Are We Socialists Yet?

The term socialist got tossed around a lot in the recent presidential campaign.  But Robert Higgs of the Independent Institute  says we’re already there.  And both major political parties are responsible for the deed.

Writes Higgs:

Reading the news has been exciting lately. Hardly a day passes without the announcement of some new government initiative to save the world. Bail out the mortgage lenders; bail out the big insurance company; bail out the banks; bail out the money-market funds; bail out the commercial-paper sellers; bail out the depositors in belly-up banks; bail out the automobile companies; bail out the deadbeats who didn’t make their mortgage payments when they came due. When the Treasury bumps up against its borrowing limits, and interest rates begin to rise on its bonds, bail it out, too, by having the Fed flood the world’s credit markets with new reserves created by nothing more than a snap of its electronic finger. Who knows what industry, special-interest group, or noisy whiners bloc will be bailed out next? With the Fed standing ready to inflate without limit, the festivities need never end.

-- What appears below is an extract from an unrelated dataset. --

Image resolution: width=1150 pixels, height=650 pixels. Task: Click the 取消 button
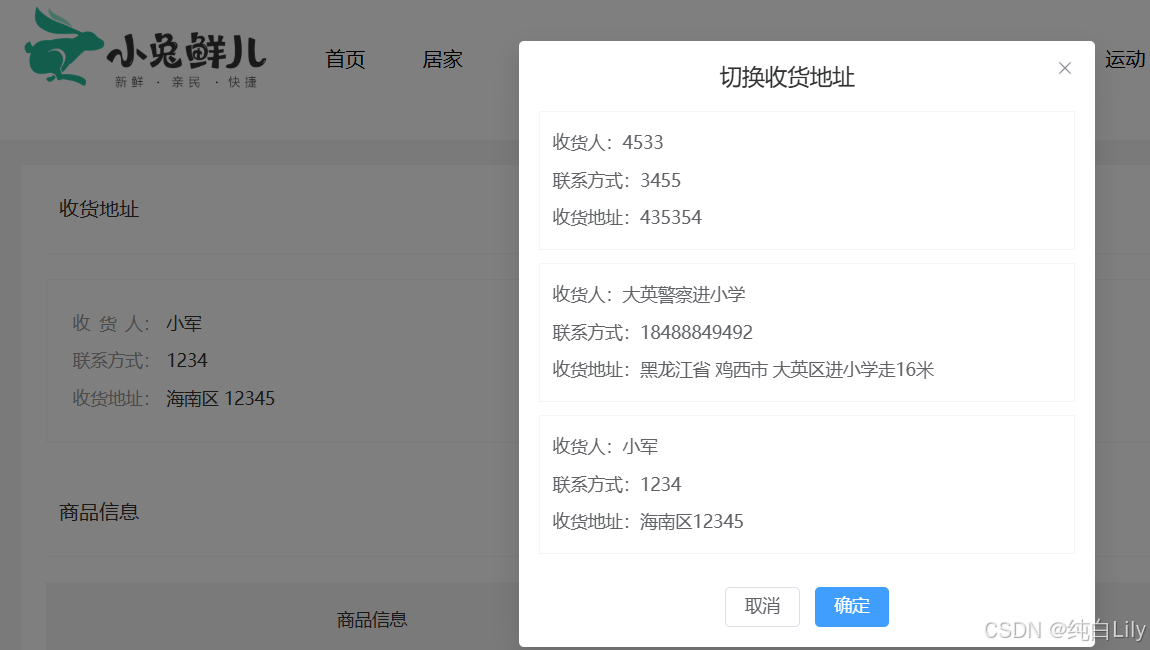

Of course, our rulers assure us that they will defend the taxpayers’ interest like pit bulls. Why, just recently, House Speaker Nancy Pelosi and Senate Majority Leader Harry Reid sent a letter to Treasury Secretary Henry Paulson in which they declared, “We must safeguard the interest of American taxpayers [and also, they continued] protect the hundreds of thousands of automobile workers and retirees, stop the erosion of our manufacturing base, and bolster our economy.” Whew! These dedicated public servants clearly do not intend to rest until they’ve pretty much cured all the world’s visible ills, including bad breath and flat feet. If they fail, in any event, it won’t be because they were too timid about throwing the taxpayers’ money at the problems.

All of which raises the eternal question, have we become a communist country yet? Yes, I know you probably think this question is silly, but I intend to treat it with the seriousness it deserves in the light of past, present, and likely future government actions. To ensure that I do not adopt an irrelevant or tendentious set of criteria in my inquiry, I will consider the question with reference to the list of ten measures that Karl Marx and Friedrich Engels presented in the Manifesto of the Communist Party as “pretty generally applicable” for the establishment of communism “in the most advanced countries.” In the following text, I reproduce each of Marx and Engels’s points verbatim in bold font (from the 1955 edition of Samuel H. Beer), followed by my own evaluation or commentary.

Higgs is right. Alas, we seem to have hit the utopia of socialism long ago.